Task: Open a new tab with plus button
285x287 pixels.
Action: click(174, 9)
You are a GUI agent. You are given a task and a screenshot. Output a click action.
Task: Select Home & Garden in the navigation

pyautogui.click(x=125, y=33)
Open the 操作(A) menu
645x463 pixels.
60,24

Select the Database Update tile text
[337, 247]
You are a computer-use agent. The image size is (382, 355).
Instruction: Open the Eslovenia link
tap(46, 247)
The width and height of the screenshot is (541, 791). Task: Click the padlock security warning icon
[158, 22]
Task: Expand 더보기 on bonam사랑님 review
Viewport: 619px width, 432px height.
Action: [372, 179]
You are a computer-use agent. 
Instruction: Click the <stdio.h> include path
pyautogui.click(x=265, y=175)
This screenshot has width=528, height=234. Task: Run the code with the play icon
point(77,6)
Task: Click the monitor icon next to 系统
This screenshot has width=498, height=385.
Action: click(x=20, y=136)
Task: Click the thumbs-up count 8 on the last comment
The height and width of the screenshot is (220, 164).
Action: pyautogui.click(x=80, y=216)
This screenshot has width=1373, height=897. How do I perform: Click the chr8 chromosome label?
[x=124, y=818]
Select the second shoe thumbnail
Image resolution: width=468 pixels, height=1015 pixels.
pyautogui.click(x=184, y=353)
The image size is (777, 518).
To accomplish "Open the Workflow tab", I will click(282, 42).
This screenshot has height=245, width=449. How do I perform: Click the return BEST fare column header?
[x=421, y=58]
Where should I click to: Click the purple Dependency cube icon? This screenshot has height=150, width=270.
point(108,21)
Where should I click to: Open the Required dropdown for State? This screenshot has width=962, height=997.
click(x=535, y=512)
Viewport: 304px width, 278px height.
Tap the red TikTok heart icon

> [Problem to work on]: The whole listing above is to be reproduced without any slip.

> [Task solution]:
Task: Open a new tab with plus button
285x287 pixels.
Action: click(174, 9)
You are a GUI agent. You are given a task and a screenshot. Output a click action.
Task: Select Home & Garden in the navigation

pyautogui.click(x=125, y=33)
Open the 操作(A) menu
645x463 pixels.
60,24

Select the Database Update tile text
[337, 247]
You are a computer-use agent. The image size is (382, 355).
Instruction: Open the Eslovenia link
tap(46, 247)
The width and height of the screenshot is (541, 791). Task: Click the padlock security warning icon
[158, 22]
Task: Expand 더보기 on bonam사랑님 review
Viewport: 619px width, 432px height.
Action: [372, 179]
You are a computer-use agent. 
Instruction: Click the <stdio.h> include path
pyautogui.click(x=265, y=175)
This screenshot has width=528, height=234. Task: Run the code with the play icon
point(77,6)
Task: Click the monitor icon next to 系统
This screenshot has width=498, height=385.
Action: click(x=20, y=136)
Task: Click the thumbs-up count 8 on the last comment
The height and width of the screenshot is (220, 164).
Action: pyautogui.click(x=80, y=216)
This screenshot has width=1373, height=897. How do I perform: Click the chr8 chromosome label?
[x=124, y=818]
Select the second shoe thumbnail
Image resolution: width=468 pixels, height=1015 pixels.
pyautogui.click(x=184, y=353)
The image size is (777, 518).
To accomplish "Open the Workflow tab", I will click(282, 42).
This screenshot has height=245, width=449. How do I perform: Click the return BEST fare column header?
[x=421, y=58]
Where should I click to: Click the purple Dependency cube icon? This screenshot has height=150, width=270.
point(108,21)
Where should I click to: Open the Required dropdown for State? This screenshot has width=962, height=997.
click(x=535, y=512)
Viewport: 304px width, 278px height.
Tap the red TikTok heart icon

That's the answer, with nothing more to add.